**Tareas y ejercicios:**
**a.** Edita el texto de lectura: cópialo entre "Quince siglos de" y "necesidades del cuerpo.", ambos incluidos, y sustituye "habas" por "lentejas".
**b.** Responde según el texto de lectura:
(i) ¿Cuántos siglos de guerra frontal contra la sexualidad humana se mencionan?
(ii) ¿Qué pasaje del Génesis se cita a propósito de la sodomía?
(iii) ¿Por qué prohibían los pitagóricos comer habas?

**Texto de lectura:**
================
José Steinsleger
El triunfo de Eros

Quince siglos de guerra frontal contra la sexualidad humana y algunas personas de fuera o dentro de la Iglesia católica siguen planteando que las ``aberraciones sexuales'' son fruto de las civilizaciones en su fase decadente.

¿A cuáles aberraciones se refieren? ¿A las que narra la Biblia, sodomía (Génesis, 19:4-5), fornicación con demonios, bestialismo, masturbación ante la estatua de Moloch e incesto con madre, hija o nieta (Levítico 17:7; 18:23; 23:13 y 18:7-17)? ¿O a las dulces insinuaciones de El Cantar de los cantares?

De la doble moral de los pitagóricos, que prohibían comer habas por su parecido con las nalgas femeninas, San Agustín elaboró un orden de hábitos y costumbres reacio a los prodigios del semen y horrorizado con las necesidades del cuerpo.
================
**Datos extraídos:**
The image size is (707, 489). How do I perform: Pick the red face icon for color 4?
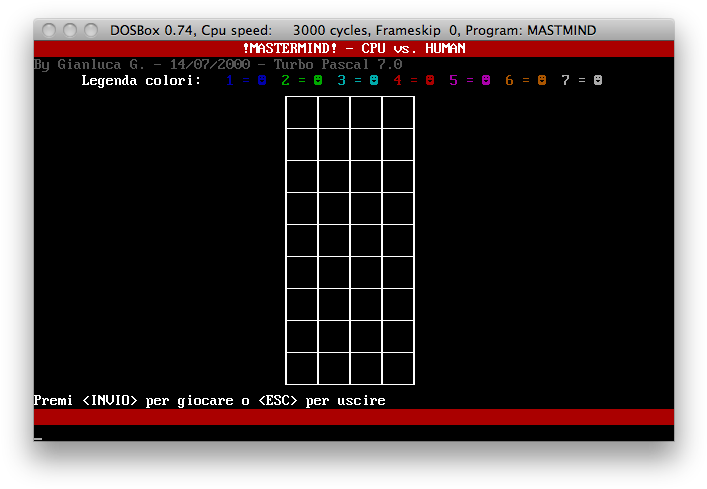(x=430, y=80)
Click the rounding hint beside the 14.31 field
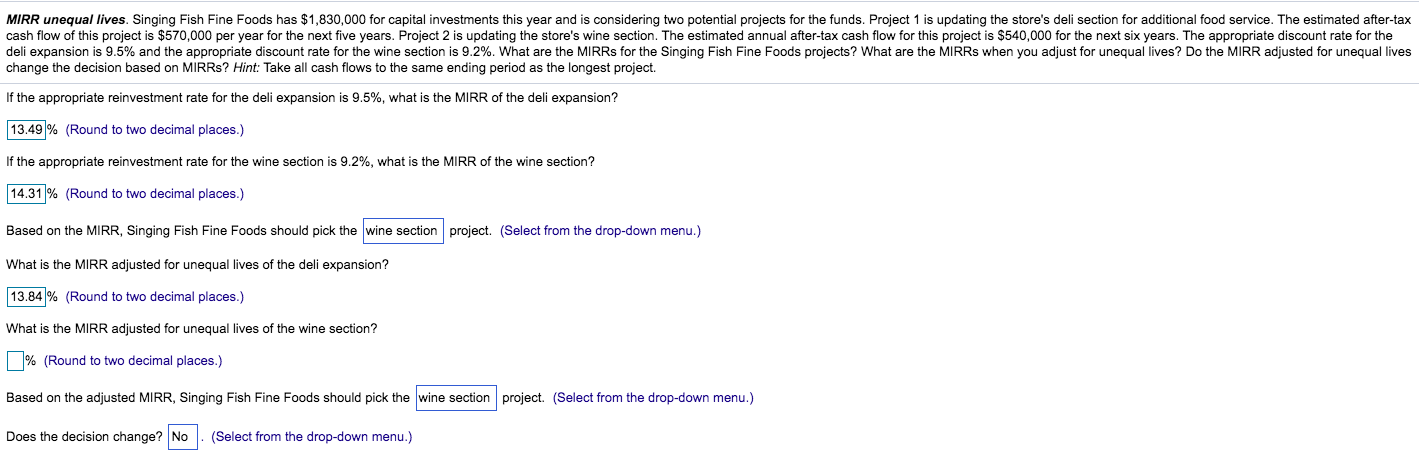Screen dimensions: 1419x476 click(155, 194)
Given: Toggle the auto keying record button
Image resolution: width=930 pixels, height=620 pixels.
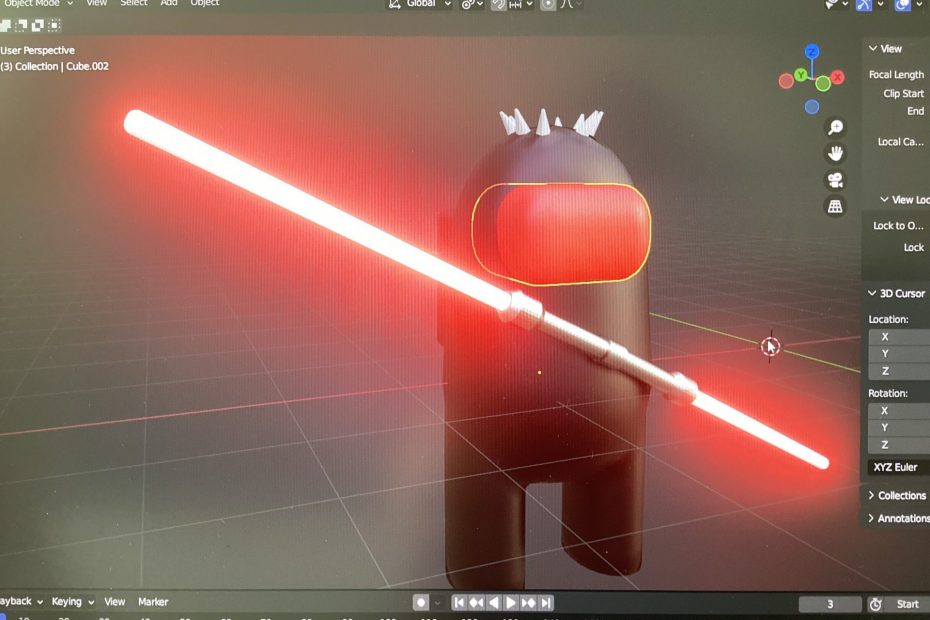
================
**Soluciones por tarea:**
**a.**
Quince siglos de guerra frontal contra la sexualidad humana y algunas personas de fuera o dentro de la Iglesia católica siguen planteando que las ``aberraciones sexuales'' son fruto de las civilizaciones en su fase decadente.

¿A cuáles aberraciones se refieren? ¿A las que narra la Biblia, sodomía (Génesis, 19:4-5), fornicación con demonios, bestialismo, masturbación ante la estatua de Moloch e incesto con madre, hija o nieta (Levítico 17:7; 18:23; 23:13 y 18:7-17)? ¿O a las dulces insinuaciones de El Cantar de los cantares?

De la doble moral de los pitagóricos, que prohibían comer lentejas por su parecido con las nalgas femeninas, San Agustín elaboró un orden de hábitos y costumbres reacio a los prodigios del semen y horrorizado con las necesidades del cuerpo.

**b.**
(i) Quince siglos.
(ii) Génesis, 19:4-5.
(iii) Por su parecido con las nalgas femeninas.